C’est de Valognes, dans la Manche, qu’est parti, samedi 19 novembre, à destination de Gorleben (Allemagne), un convoi ferroviaire de douze "châteaux" de 113 tonnes chacun contenant une dizaine de tonnes de déchets radioactifs vitrifiés hautement radioactifs.

Ces "cendres" sont le fruit du retraitement des combustibles usés allemands dans l’usine de la Hague, à la pointe du Cotentin, engagé dans les années 1970. En 2000, les gouvernements de MM. Jospin et Schröder étaient finalement convenus, aux termes d’un accord signé le 31 janvier 2001, que les déchets allemands seraient retournés intégralement vers l’Allemagne. D’autre part, les compagnies d’électricité allemandes ont décidé de mettre un terme au retraitement à l’étranger de leurs combustibles usés.

C’est ainsi que la Hague a reçu en avril, et ce pour la dernière fois, un convoi de combustibles usés allemands. Mais chaque année, et jusqu’en 2011, un train de déchets quittera encore la France à destination de l’Allemagne. Ces transports suscitent toujours une mobilisation des associations antinucléaires.

En novembre 2004, un militant, Sébastien Briat, qui s’était attaché aux rails, était mort après avoir été percuté par le train, qui n’avait pu le voir à temps. Dimanche, le convoi a franchi la frontière sans incident. C’est près de Gorleben, en Basse-Saxe, dans le nord du pays, que s’est concentré l’essentiel des manifestations.

A en croire la police, elles ont été moins nombreuses et plus calmes que lors du précédent arrivage. Les manifestants ont revendiqué la mobilisation de quelque 5 000 personnes, soit moins du double des effectifs policiers déployés le long du trajet du convoi pour en assurer sa sécurité. Quelques affrontements ont eu lieu à Lüchow et à Lüneburg entre lycéens et policiers. A une dizaine de kilomètres du site de stockage, un millier de personnes, dont 300 agriculteurs inquiets de la mauvaise publicité faite à leurs produits du fait de la proximité du centre, ont manifesté.

Les protestataires craignent que Gorleben ne devienne le lieu de stockage définitif des déchets nucléaires allemands. Avec les Verts, ils réclament que l’étude sur le choix d’un tel lieu de stockage — qui reste à déterminer — ne soit pas faite à la hâte. Récemment, le Parti social-démocrate (SPD) et les Unions chrétiennes (CDU-CSU) ont déclaré qu’ils avaient "l’intention de trouver une solution durant cette législature", soit d’ici à l’automne 2009.

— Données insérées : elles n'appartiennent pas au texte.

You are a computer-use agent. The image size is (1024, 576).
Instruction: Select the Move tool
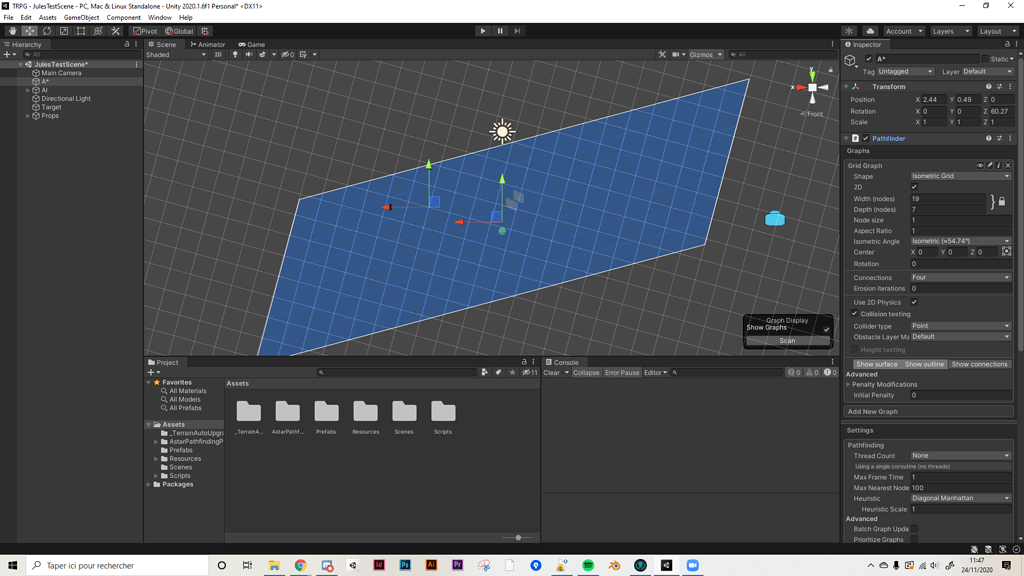pyautogui.click(x=30, y=31)
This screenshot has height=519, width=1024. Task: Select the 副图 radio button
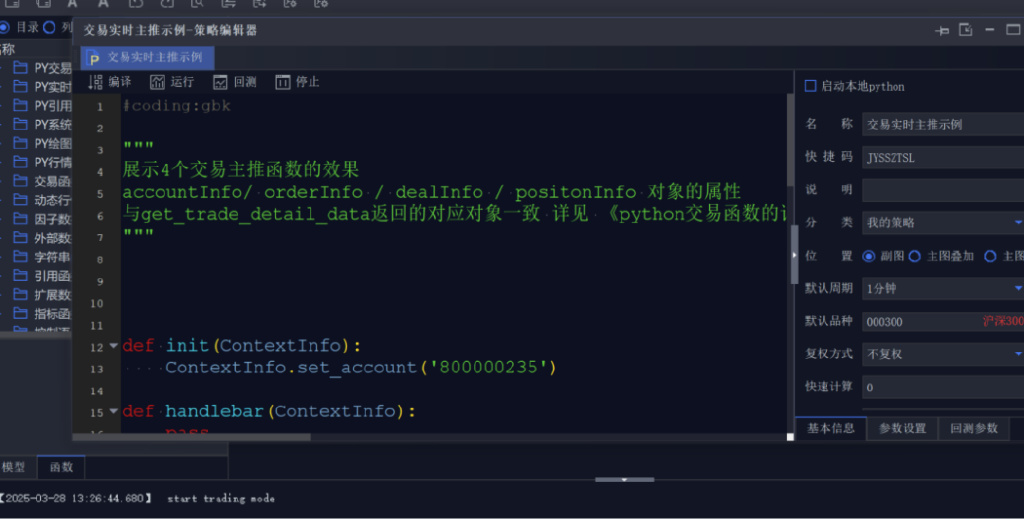coord(868,256)
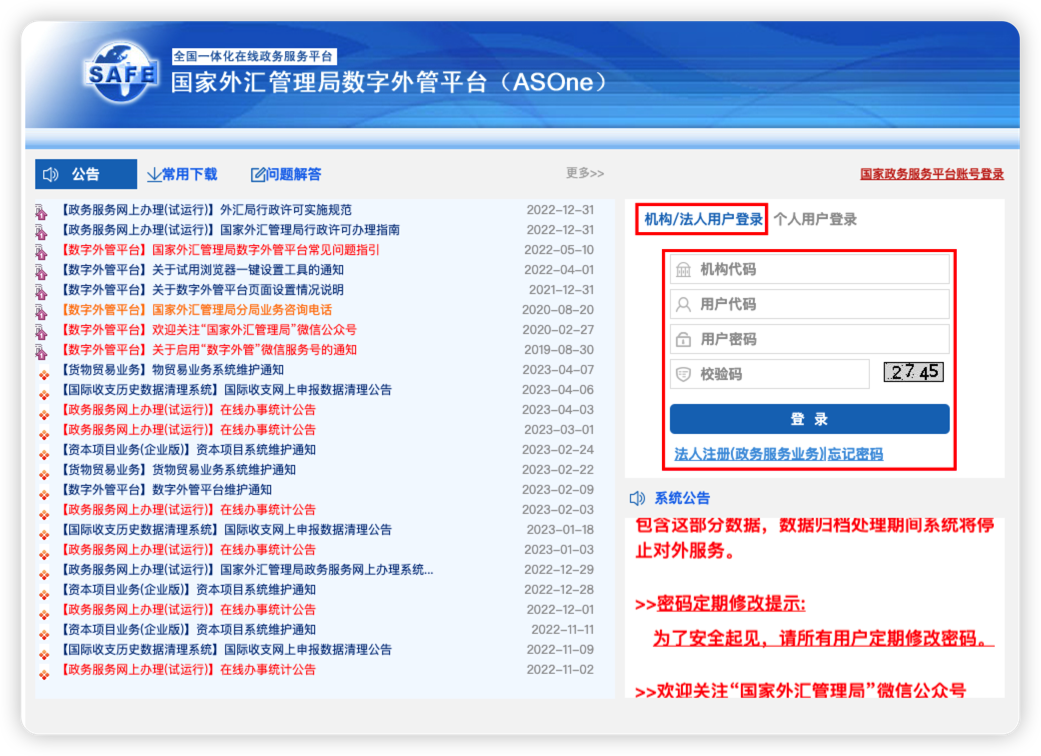
Task: Click the shield icon in 校验码 field
Action: 684,375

De ce côté de la frontière, la polémique a porté sur la notion de secret-défense. Sont visés le dossier du nouveau réacteur EPR et celui de la gestion des déchets nucléaires. Ainsi, les communes traversées par le train n’ont-elles pas été informées de l’événement par l’administration, mais par le réseau Sortir du nucléaire, qui a diffusé les horaires et l’itinéraire du convoi sur son site Internet.

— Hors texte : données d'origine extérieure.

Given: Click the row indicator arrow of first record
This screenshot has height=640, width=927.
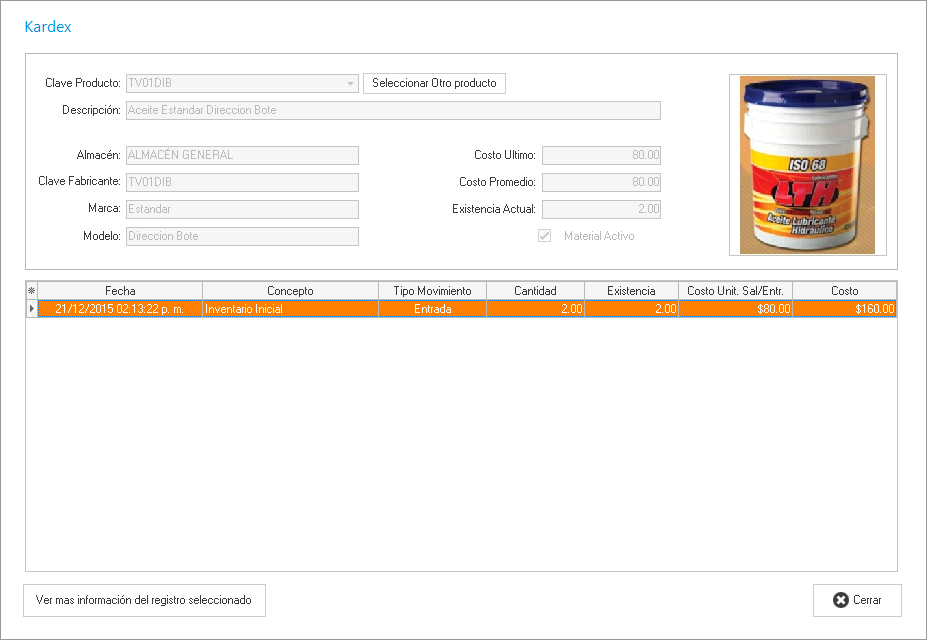Looking at the screenshot, I should [31, 310].
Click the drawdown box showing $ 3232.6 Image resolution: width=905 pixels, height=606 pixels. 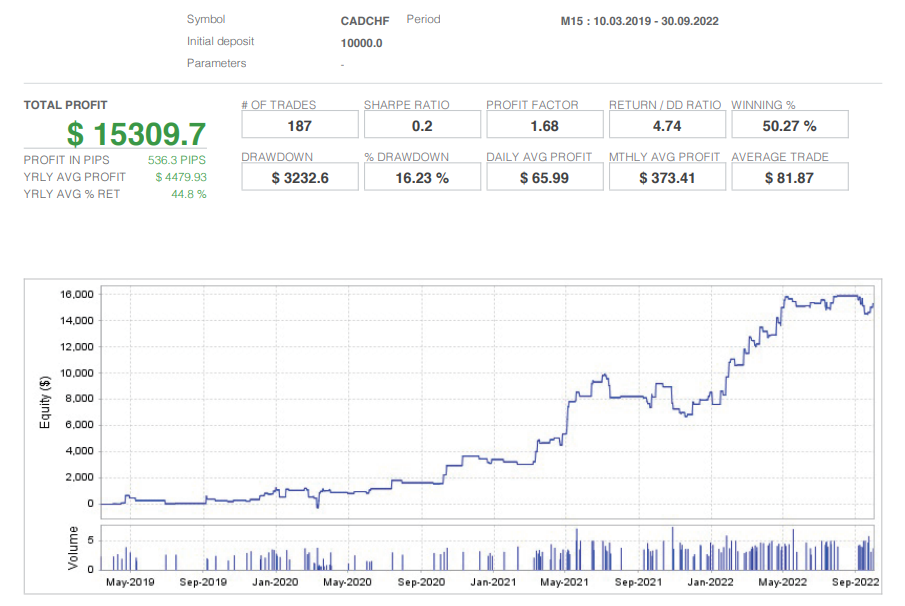click(299, 177)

Le groupe Areva, qui, en France, gère le cycle du combustible, s’est refusé à donner des détails sur ce transport de déchets, arguant "des règles de communication fixées par le haut fonctionnaire de défense". Pourtant, celui-ci, Didier Lallemand, précise que "le secret-défense ne s’applique pas au transport de déchets nucléaires". "Je ne diffuse pas, concède-t-il, les horaires du train, mais rien ne s’oppose à ce que d’autres le fassent."

Une déclaration en contradiction avec celle que ce même fonctionnaire avait faite en 2003 (Le Monde du 3 septembre 2003). Lundi, malgré une centaine de manifestants qui s’étaient enchaînés sur la route, les déchets devaient être transférés sur des camions pour franchir les vingt derniers kilomètres les séparant du centre de Gorleben.